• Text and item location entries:

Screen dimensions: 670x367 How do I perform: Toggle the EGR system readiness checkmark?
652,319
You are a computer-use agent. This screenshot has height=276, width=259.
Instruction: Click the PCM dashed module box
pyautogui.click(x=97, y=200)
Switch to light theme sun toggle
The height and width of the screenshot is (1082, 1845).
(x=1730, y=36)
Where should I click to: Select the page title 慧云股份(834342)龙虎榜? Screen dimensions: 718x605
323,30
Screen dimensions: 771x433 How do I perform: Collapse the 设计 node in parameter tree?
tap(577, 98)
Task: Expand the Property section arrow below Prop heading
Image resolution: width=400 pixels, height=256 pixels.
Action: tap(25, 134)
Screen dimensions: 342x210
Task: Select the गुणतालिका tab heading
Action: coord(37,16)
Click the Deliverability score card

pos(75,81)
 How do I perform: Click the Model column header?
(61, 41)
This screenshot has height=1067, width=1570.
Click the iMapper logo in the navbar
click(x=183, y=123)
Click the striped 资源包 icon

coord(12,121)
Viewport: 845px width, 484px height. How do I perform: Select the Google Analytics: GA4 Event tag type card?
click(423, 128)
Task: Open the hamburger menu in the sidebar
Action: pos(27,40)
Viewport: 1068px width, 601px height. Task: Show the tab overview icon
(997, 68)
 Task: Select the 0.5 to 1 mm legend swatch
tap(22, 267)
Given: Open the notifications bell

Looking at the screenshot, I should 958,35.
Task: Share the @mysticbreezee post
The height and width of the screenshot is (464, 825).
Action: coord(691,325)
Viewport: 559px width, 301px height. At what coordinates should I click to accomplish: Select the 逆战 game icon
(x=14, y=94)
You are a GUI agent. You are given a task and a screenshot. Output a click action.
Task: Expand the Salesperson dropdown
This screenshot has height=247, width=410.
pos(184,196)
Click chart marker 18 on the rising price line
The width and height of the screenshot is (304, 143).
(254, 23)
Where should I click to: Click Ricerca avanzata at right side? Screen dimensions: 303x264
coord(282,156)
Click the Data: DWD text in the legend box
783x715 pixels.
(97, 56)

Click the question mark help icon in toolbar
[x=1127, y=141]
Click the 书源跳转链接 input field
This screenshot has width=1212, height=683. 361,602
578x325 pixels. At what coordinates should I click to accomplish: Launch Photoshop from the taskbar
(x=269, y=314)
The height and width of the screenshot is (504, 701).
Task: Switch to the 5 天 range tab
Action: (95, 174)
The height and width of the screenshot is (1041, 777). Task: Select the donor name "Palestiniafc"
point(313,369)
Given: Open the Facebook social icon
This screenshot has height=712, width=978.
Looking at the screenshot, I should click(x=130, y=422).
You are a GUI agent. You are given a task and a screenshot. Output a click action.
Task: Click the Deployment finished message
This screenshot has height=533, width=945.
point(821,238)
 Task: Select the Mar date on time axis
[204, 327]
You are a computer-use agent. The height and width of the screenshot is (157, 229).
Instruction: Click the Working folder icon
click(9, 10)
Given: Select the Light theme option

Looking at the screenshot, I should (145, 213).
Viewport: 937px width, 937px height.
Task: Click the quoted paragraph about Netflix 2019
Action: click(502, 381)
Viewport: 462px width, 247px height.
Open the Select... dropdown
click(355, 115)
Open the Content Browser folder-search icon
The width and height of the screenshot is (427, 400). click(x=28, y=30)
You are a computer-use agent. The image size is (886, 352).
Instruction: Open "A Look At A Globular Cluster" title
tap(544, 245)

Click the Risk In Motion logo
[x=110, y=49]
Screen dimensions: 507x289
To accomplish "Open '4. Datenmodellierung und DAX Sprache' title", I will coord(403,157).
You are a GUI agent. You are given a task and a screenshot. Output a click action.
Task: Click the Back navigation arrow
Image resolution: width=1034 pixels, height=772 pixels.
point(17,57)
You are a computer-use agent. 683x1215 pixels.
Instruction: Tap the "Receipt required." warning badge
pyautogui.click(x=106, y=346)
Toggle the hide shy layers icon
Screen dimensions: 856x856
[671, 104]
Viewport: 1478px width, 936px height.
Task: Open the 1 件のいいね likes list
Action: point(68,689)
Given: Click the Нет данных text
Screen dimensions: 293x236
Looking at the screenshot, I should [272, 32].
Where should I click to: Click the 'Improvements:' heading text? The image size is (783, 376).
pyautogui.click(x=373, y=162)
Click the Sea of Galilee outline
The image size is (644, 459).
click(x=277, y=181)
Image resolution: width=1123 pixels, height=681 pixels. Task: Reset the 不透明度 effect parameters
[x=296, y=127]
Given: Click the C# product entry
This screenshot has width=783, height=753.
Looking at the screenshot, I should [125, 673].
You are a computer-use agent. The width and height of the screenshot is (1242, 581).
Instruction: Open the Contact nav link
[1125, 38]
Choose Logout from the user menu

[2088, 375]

• Task prompt:
Revise every item above, replacing "How do I perform" with "How can I do" wherever it occurs and leaving everything else unchanged.

• Problem solution:
Screen dimensions: 670x367 How can I do: Toggle the EGR system readiness checkmark?
652,319
You are a computer-use agent. This screenshot has height=276, width=259.
Instruction: Click the PCM dashed module box
pyautogui.click(x=97, y=200)
Switch to light theme sun toggle
The height and width of the screenshot is (1082, 1845).
(x=1730, y=36)
Where should I click to: Select the page title 慧云股份(834342)龙虎榜? Screen dimensions: 718x605
323,30
Screen dimensions: 771x433 How can I do: Collapse the 设计 node in parameter tree?
tap(577, 98)
Task: Expand the Property section arrow below Prop heading
Image resolution: width=400 pixels, height=256 pixels.
Action: tap(25, 134)
Screen dimensions: 342x210
Task: Select the गुणतालिका tab heading
Action: coord(37,16)
Click the Deliverability score card

pos(75,81)
 How can I do: Click the Model column header?
(61, 41)
This screenshot has height=1067, width=1570.
Click the iMapper logo in the navbar
click(x=183, y=123)
Click the striped 资源包 icon

coord(12,121)
Viewport: 845px width, 484px height. How can I do: Select the Google Analytics: GA4 Event tag type card?
click(423, 128)
Task: Open the hamburger menu in the sidebar
Action: pos(27,40)
Viewport: 1068px width, 601px height. Task: Show the tab overview icon
(997, 68)
 Task: Select the 0.5 to 1 mm legend swatch
tap(22, 267)
Given: Open the notifications bell

Looking at the screenshot, I should 958,35.
Task: Share the @mysticbreezee post
The height and width of the screenshot is (464, 825).
Action: coord(691,325)
Viewport: 559px width, 301px height. At what coordinates should I click to accomplish: Select the 逆战 game icon
(x=14, y=94)
You are a GUI agent. You are given a task and a screenshot. Output a click action.
Task: Expand the Salesperson dropdown
This screenshot has height=247, width=410.
pos(184,196)
Click chart marker 18 on the rising price line
The width and height of the screenshot is (304, 143).
(254, 23)
Where should I click to: Click Ricerca avanzata at right side? Screen dimensions: 303x264
coord(282,156)
Click the Data: DWD text in the legend box
783x715 pixels.
(97, 56)

Click the question mark help icon in toolbar
[x=1127, y=141]
Click the 书源跳转链接 input field
This screenshot has width=1212, height=683. 361,602
578x325 pixels. At what coordinates should I click to accomplish: Launch Photoshop from the taskbar
(x=269, y=314)
The height and width of the screenshot is (504, 701).
Task: Switch to the 5 天 range tab
Action: (95, 174)
The height and width of the screenshot is (1041, 777). Task: Select the donor name "Palestiniafc"
point(313,369)
Given: Open the Facebook social icon
This screenshot has height=712, width=978.
Looking at the screenshot, I should click(x=130, y=422).
You are a GUI agent. You are given a task and a screenshot. Output a click action.
Task: Click the Deployment finished message
This screenshot has height=533, width=945.
point(821,238)
 Task: Select the Mar date on time axis
[204, 327]
You are a computer-use agent. The height and width of the screenshot is (157, 229).
Instruction: Click the Working folder icon
click(9, 10)
Given: Select the Light theme option

Looking at the screenshot, I should (145, 213).
Viewport: 937px width, 937px height.
Task: Click the quoted paragraph about Netflix 2019
Action: click(502, 381)
Viewport: 462px width, 247px height.
Open the Select... dropdown
click(355, 115)
Open the Content Browser folder-search icon
The width and height of the screenshot is (427, 400). click(x=28, y=30)
You are a computer-use agent. The image size is (886, 352).
Instruction: Open "A Look At A Globular Cluster" title
tap(544, 245)

Click the Risk In Motion logo
[x=110, y=49]
Screen dimensions: 507x289
To accomplish "Open '4. Datenmodellierung und DAX Sprache' title", I will coord(403,157).
You are a GUI agent. You are given a task and a screenshot. Output a click action.
Task: Click the Back navigation arrow
Image resolution: width=1034 pixels, height=772 pixels.
point(17,57)
You are a computer-use agent. 683x1215 pixels.
Instruction: Tap the "Receipt required." warning badge
pyautogui.click(x=106, y=346)
Toggle the hide shy layers icon
Screen dimensions: 856x856
[671, 104]
Viewport: 1478px width, 936px height.
Task: Open the 1 件のいいね likes list
Action: point(68,689)
Given: Click the Нет данных text
Screen dimensions: 293x236
Looking at the screenshot, I should [272, 32].
Where should I click to: Click the 'Improvements:' heading text? The image size is (783, 376).
pyautogui.click(x=373, y=162)
Click the Sea of Galilee outline
The image size is (644, 459).
click(x=277, y=181)
Image resolution: width=1123 pixels, height=681 pixels. Task: Reset the 不透明度 effect parameters
[x=296, y=127]
Given: Click the C# product entry
This screenshot has width=783, height=753.
Looking at the screenshot, I should [125, 673].
You are a computer-use agent. The width and height of the screenshot is (1242, 581).
Instruction: Open the Contact nav link
[1125, 38]
Choose Logout from the user menu

[2088, 375]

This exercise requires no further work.